▸ Work to be completed:
The full listing, copied exactly, is the required output.

▸ Data for the task:
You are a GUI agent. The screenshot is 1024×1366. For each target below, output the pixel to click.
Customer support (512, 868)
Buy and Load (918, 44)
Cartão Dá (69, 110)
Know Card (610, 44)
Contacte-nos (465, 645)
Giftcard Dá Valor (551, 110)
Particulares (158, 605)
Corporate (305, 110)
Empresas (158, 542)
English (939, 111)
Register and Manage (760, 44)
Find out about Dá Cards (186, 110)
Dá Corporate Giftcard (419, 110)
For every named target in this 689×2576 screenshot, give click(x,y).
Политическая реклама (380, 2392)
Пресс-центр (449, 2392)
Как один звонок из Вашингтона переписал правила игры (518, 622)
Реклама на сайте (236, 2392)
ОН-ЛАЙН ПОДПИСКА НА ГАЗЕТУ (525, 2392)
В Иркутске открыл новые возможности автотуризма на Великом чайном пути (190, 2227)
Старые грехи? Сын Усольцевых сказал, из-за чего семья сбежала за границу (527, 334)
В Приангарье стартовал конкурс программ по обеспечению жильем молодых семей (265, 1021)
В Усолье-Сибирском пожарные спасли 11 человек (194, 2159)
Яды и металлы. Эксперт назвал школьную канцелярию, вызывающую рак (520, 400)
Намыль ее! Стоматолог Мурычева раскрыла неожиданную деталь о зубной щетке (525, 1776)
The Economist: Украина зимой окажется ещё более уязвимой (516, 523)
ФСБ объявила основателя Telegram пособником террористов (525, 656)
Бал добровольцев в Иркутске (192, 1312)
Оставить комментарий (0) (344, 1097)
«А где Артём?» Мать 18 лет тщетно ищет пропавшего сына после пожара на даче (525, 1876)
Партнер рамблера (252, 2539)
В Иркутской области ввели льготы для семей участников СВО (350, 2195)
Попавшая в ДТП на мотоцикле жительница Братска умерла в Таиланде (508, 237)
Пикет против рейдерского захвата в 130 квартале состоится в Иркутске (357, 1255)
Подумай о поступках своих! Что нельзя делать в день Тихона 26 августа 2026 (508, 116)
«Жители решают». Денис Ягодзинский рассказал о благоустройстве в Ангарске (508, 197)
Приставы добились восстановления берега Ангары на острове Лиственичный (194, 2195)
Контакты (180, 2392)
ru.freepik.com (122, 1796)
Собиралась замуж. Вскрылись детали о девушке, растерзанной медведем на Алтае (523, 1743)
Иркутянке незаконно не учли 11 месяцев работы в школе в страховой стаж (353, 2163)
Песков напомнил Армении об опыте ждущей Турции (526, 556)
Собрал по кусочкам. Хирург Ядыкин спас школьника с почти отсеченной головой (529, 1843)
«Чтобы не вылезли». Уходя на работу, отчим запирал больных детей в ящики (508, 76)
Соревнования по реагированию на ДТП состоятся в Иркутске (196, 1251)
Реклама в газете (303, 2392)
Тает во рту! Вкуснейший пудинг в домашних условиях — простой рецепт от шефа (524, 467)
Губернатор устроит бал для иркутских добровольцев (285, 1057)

▸ Task solution:
You are a GUI agent. The screenshot is 1024×1366. For each target below, output the pixel to click.
Customer support (512, 868)
Buy and Load (918, 44)
Cartão Dá (69, 110)
Know Card (610, 44)
Contacte-nos (465, 645)
Giftcard Dá Valor (551, 110)
Particulares (158, 605)
Corporate (305, 110)
Empresas (158, 542)
English (939, 111)
Register and Manage (760, 44)
Find out about Dá Cards (186, 110)
Dá Corporate Giftcard (419, 110)
For every named target in this 689×2576 screenshot, give click(x,y).
Политическая реклама (380, 2392)
Пресс-центр (449, 2392)
Как один звонок из Вашингтона переписал правила игры (518, 622)
Реклама на сайте (236, 2392)
ОН-ЛАЙН ПОДПИСКА НА ГАЗЕТУ (525, 2392)
В Иркутске открыл новые возможности автотуризма на Великом чайном пути (190, 2227)
Старые грехи? Сын Усольцевых сказал, из-за чего семья сбежала за границу (527, 334)
В Приангарье стартовал конкурс программ по обеспечению жильем молодых семей (265, 1021)
В Усолье-Сибирском пожарные спасли 11 человек (194, 2159)
Яды и металлы. Эксперт назвал школьную канцелярию, вызывающую рак (520, 400)
Намыль ее! Стоматолог Мурычева раскрыла неожиданную деталь о зубной щетке (525, 1776)
The Economist: Украина зимой окажется ещё более уязвимой (516, 523)
ФСБ объявила основателя Telegram пособником террористов (525, 656)
Бал добровольцев в Иркутске (192, 1312)
Оставить комментарий (0) (344, 1097)
«А где Артём?» Мать 18 лет тщетно ищет пропавшего сына после пожара на даче (525, 1876)
Партнер рамблера (252, 2539)
В Иркутской области ввели льготы для семей участников СВО (350, 2195)
Попавшая в ДТП на мотоцикле жительница Братска умерла в Таиланде (508, 237)
Пикет против рейдерского захвата в 130 квартале состоится в Иркутске (357, 1255)
Подумай о поступках своих! Что нельзя делать в день Тихона 26 августа 2026 (508, 116)
«Жители решают». Денис Ягодзинский рассказал о благоустройстве в Ангарске (508, 197)
Приставы добились восстановления берега Ангары на острове Лиственичный (194, 2195)
Контакты (180, 2392)
ru.freepik.com (122, 1796)
Собиралась замуж. Вскрылись детали о девушке, растерзанной медведем на Алтае (523, 1743)
Иркутянке незаконно не учли 11 месяцев работы в школе в страховой стаж (353, 2163)
Песков напомнил Армении об опыте ждущей Турции (526, 556)
Собрал по кусочкам. Хирург Ядыкин спас школьника с почти отсеченной головой (529, 1843)
«Чтобы не вылезли». Уходя на работу, отчим запирал больных детей в ящики (508, 76)
Соревнования по реагированию на ДТП состоятся в Иркутске (196, 1251)
Реклама в газете (303, 2392)
Тает во рту! Вкуснейший пудинг в домашних условиях — простой рецепт от шефа (524, 467)
Губернатор устроит бал для иркутских добровольцев (285, 1057)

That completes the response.